1) in an area where you know the house is going to gain value at least relatively quickly

2) are planning to move and / or refinance within about 3-5 years

It's not as terrible as everyone thinks, because like you said, you don't HAVE to pay just the interest.

Also, it's pretty much the only thing that will let you swing into a really expensive house if you don't have much down payment
 
Interest-only loans are ideal for borrowers who get paid on commission or are expecting to receive a large lump sum of money in the future (for example, buyers who still have their old home up for sale, but want to get in the new home right away). This is because, during the initial 10 year interest-only period, any prepayment of principal will reduce the monthly interest-only payments.
Any wage-earner or salaried borrowers who are considering an interest-only loan because they cannot afford the fully amortized payment should IMO not buy the house period.
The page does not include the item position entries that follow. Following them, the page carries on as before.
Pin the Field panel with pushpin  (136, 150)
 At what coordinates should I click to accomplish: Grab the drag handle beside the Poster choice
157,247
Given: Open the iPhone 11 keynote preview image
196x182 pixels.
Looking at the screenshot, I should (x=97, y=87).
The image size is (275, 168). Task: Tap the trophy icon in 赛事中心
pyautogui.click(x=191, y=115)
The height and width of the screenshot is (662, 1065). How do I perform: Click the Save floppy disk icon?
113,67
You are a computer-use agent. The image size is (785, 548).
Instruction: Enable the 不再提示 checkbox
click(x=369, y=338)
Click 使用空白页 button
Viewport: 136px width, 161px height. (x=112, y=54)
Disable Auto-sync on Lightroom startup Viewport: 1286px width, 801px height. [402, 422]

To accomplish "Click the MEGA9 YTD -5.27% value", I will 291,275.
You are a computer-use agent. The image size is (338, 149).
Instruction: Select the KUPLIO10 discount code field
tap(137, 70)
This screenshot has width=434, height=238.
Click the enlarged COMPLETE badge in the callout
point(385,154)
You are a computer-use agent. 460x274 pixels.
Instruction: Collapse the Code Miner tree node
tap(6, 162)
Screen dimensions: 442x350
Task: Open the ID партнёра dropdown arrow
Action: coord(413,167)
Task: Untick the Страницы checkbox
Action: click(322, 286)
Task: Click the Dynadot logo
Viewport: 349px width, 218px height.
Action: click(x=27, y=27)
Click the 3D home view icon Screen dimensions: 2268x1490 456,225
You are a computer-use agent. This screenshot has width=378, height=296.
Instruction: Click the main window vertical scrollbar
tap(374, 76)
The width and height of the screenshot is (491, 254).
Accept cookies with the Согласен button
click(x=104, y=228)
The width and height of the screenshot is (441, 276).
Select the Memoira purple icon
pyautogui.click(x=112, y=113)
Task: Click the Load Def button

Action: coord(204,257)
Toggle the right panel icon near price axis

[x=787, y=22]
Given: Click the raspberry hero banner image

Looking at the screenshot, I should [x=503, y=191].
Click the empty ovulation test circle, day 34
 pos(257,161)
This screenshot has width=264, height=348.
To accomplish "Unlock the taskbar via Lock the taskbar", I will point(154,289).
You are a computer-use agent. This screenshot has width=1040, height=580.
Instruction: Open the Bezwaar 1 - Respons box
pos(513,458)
Interest-only loans come in a variety of shapes and flavors. The one Triumph is referring to is called a 7/1 I/O ARM, or Hybrid 7 year fixed interest only adjustable rate mortgage with the remaining 23 years as a 1 year ARM. The market interest rates on that program are very similar to a traditional 30 year fixed fully-amortizing mortgage (though slightly less than a 30 fixed I/O). Other available interest-only programs are 30 fixed, 3/1 ARM, and 5/1 ARM, among others.

ALL interest only loans allow for an initial 10 year interest-only period, after which they fully reamortize for 20 years, for a total term of 30 years. During the interest-only period, any principal prepayments will reduce the amount of monthly accrued interest, thus reducing the monthly interest only payment. Also, during the interest only period, the loan is not amortized (or is infinitely amortized?) as you are making only interest only payments.

Make sense? 🙂


edit: Don't get me wrong. I/O loans are not bad. In fact, they're great. They're just not for everyone IMO. They work great for self-employed and commissioned borrowers who can fall back on the smaller interest-only payment during lean times and then make larger prepayments during the better times. They also work well for buyers still waiting for their old home to sell. When it does, and they apply the proceeds to the new mortgage, they get a lower payment without having to refinance. But if the only way you can afford the house is to go I/O, don't do it.
 
The one Triumph is referring to is called a 7/1 I/O ARM, or Hybrid 7 year fixed interest only adjustable rate mortgage with the remaining 23 years as a 1 year ARM.

Does that mean that it will readjust every year for 23 years?
 
Originally posted by: Triumph
Does that mean that it will readjust every year for 23 years?
After the initial fixed period, it most certainly could, yes. Depending on the market conditions at that time. There will be caps, of course, both adjustment caps (the most it could adjust each year, usually 1-2%) and lifetime floor and ceiling caps (the lowest and highest rates possible during the life of the loan).
When shopping for an ARM, the initial fixed rate should not be your top concern. Instead, you should shop based on the margin, as the actual interest rate during the adjustable period is calculated based on an index plus the margin.